Dalam proses persiapan selanjutnya, kami sudah berbincang program-program apa yang sekiranya bisa dijalankan oleh Sanggar Rojolele sebagai jembatan untuk festival tahun depan. Mendampingi grup ketoprak dan keroncong warga Delanggu untuk latihan rutin, sebagaimana latihan tari anak-anak desa, adalah program yang sudah jelas tampak di depan mata.
Program Jagongan Tani, tahun ini mengundang pakar koperasi Indonesia, Suroto, untuk memberikan pengetahuan dasar mengenai pendirian serta pengelolaan koperasi. Sumber foto: Sanggar Rojolele.
Mimpi membangun koperasi tani akan dimulai dengan sebuah eksperimen: tahun ini Spektakel dan Sanggar Rojolele akan menyewa tanah untuk lahan bertani palawija yang akan dikelola oleh Sanggar Rojolele. Hasil panen akan djual dan keuntungannya akan digunakan sebagai modal tanam berikutnya dan sisa uangnya jadi kas sanggar untuk menjalankan program sekaligus menabung untuk penyelenggaraan festival tahun depan.

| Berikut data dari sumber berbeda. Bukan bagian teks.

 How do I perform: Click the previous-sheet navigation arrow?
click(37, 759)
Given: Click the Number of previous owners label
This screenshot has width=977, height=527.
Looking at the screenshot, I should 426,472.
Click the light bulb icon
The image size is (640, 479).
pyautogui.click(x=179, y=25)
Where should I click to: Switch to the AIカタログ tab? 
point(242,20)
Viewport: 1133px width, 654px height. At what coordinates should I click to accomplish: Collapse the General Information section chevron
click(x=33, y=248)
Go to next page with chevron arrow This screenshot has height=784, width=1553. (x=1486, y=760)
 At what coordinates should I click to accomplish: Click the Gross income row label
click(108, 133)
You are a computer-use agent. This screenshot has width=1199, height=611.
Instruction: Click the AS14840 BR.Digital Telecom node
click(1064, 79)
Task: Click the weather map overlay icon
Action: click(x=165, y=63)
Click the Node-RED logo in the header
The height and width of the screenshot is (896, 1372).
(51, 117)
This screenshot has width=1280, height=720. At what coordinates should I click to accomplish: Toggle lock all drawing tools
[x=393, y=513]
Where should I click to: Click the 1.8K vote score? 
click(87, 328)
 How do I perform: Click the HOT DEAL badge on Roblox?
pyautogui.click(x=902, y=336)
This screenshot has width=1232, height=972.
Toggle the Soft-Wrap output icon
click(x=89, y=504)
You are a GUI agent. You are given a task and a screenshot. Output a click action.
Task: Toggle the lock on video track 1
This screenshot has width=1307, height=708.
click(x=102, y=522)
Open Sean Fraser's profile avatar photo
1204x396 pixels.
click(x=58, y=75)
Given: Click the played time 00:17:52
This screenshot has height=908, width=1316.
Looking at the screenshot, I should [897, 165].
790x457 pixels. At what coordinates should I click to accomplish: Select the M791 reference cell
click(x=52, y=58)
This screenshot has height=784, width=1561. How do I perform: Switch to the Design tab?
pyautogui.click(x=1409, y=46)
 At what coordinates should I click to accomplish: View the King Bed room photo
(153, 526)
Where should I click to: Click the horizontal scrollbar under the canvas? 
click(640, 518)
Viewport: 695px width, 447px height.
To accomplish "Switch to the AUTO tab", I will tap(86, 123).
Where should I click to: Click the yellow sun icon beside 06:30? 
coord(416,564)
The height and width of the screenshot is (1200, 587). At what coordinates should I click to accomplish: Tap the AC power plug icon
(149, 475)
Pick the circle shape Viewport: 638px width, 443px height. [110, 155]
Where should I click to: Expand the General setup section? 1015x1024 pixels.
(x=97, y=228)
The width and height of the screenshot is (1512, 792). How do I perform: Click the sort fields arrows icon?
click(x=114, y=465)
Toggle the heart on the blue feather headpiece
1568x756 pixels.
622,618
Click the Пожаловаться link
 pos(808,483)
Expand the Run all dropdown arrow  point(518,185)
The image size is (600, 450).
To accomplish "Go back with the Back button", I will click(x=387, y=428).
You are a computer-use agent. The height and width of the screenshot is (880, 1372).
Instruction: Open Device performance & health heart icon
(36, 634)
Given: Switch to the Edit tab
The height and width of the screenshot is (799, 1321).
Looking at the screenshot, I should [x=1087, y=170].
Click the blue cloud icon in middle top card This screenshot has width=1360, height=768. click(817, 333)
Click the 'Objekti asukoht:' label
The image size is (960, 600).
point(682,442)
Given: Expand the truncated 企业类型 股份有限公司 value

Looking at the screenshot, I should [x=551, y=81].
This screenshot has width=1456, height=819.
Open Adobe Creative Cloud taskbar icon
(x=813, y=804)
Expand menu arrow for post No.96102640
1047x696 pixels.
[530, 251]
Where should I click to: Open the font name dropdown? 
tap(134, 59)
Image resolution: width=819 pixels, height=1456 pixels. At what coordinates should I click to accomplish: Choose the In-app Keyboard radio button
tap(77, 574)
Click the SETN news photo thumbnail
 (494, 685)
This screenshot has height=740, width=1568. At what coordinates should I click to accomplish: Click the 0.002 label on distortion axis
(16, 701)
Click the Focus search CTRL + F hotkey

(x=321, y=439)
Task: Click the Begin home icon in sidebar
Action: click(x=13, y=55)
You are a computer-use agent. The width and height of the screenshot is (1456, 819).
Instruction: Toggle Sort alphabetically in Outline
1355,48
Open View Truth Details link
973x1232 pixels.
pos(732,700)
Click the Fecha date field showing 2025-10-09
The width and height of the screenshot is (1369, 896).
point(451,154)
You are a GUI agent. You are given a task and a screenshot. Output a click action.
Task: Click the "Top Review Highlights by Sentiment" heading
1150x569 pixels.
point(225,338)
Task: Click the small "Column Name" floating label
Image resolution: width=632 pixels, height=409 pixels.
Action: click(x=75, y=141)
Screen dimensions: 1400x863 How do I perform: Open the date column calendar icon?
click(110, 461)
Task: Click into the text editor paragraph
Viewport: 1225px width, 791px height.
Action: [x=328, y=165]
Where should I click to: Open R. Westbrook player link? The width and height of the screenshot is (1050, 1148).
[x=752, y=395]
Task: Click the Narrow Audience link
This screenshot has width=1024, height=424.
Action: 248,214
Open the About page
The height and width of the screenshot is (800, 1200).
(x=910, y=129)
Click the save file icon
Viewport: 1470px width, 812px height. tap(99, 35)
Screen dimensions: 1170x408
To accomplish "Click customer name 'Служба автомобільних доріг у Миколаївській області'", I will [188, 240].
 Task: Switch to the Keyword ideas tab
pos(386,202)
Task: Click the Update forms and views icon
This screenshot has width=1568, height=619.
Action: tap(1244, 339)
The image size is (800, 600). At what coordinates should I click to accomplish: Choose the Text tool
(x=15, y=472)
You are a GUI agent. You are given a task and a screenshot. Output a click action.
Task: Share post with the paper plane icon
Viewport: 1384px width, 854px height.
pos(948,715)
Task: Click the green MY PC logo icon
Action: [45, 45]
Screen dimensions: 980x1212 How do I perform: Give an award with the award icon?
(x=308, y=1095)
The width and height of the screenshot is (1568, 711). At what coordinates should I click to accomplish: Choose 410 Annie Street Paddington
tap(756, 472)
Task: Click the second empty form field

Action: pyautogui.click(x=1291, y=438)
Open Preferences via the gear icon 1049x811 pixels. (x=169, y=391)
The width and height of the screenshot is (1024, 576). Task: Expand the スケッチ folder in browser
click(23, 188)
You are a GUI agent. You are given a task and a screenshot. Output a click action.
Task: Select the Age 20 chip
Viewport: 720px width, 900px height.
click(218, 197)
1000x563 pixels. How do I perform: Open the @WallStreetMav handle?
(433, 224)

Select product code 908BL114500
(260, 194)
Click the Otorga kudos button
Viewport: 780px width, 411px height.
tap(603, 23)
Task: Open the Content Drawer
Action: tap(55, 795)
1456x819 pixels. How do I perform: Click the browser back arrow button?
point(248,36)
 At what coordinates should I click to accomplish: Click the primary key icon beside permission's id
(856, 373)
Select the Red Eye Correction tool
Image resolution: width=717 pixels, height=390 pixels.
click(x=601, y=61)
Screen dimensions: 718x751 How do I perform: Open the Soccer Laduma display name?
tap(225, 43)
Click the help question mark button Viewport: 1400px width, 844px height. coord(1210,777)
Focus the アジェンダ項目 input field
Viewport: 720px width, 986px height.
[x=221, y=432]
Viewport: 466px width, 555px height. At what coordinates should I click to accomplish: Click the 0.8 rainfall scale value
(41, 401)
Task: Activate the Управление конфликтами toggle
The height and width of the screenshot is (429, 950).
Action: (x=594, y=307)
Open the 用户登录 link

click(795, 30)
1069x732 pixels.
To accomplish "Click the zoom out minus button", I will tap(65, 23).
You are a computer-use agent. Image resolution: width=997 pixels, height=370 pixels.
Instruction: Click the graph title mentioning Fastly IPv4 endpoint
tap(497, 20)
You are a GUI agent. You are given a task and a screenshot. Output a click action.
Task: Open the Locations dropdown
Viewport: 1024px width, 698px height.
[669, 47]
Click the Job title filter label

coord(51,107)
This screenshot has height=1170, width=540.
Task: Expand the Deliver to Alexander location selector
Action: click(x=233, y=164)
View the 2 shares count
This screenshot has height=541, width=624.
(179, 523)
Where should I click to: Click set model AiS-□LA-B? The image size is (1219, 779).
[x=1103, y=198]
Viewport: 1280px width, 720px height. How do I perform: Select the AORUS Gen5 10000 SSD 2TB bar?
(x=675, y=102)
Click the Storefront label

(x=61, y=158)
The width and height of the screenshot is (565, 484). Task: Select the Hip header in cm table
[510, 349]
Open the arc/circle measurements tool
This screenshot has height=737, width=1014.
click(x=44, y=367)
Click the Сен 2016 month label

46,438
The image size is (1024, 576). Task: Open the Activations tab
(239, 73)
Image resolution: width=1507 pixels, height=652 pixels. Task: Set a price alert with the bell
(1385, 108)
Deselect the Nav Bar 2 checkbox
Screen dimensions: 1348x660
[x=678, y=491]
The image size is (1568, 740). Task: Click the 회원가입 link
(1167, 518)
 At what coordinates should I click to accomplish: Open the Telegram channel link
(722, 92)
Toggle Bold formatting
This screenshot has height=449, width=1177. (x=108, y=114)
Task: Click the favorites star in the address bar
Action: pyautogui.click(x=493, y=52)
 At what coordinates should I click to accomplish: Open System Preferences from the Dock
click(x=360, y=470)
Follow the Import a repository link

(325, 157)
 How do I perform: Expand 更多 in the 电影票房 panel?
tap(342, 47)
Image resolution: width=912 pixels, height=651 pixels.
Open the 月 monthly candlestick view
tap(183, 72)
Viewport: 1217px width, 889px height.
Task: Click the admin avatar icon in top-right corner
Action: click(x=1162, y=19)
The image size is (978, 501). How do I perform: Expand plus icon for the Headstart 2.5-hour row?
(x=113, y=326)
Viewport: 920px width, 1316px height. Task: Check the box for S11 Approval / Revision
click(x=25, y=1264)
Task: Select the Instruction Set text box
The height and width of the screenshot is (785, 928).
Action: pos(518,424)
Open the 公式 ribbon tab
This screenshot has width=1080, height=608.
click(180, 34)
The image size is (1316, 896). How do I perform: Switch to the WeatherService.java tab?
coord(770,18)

Tidak ada skema yang canggih, semua dijalankan sesuai takaran kemampuan. Lebih jauh lagi, tidak mengingkari jati diri sebagai petani. Papat tancep, wolu mupur, rolas ngesat, nembelas nembe tukule bakal las. Terjemahan bebasnya: semua butuh proses.
Catatan tambahan: Eksan dan Citra menikah awal Desember tahun lalu dan sekarang sedang menunggu kelahiran anak pertama mereka. Tulisan ini dibuat pada bulan November 2019.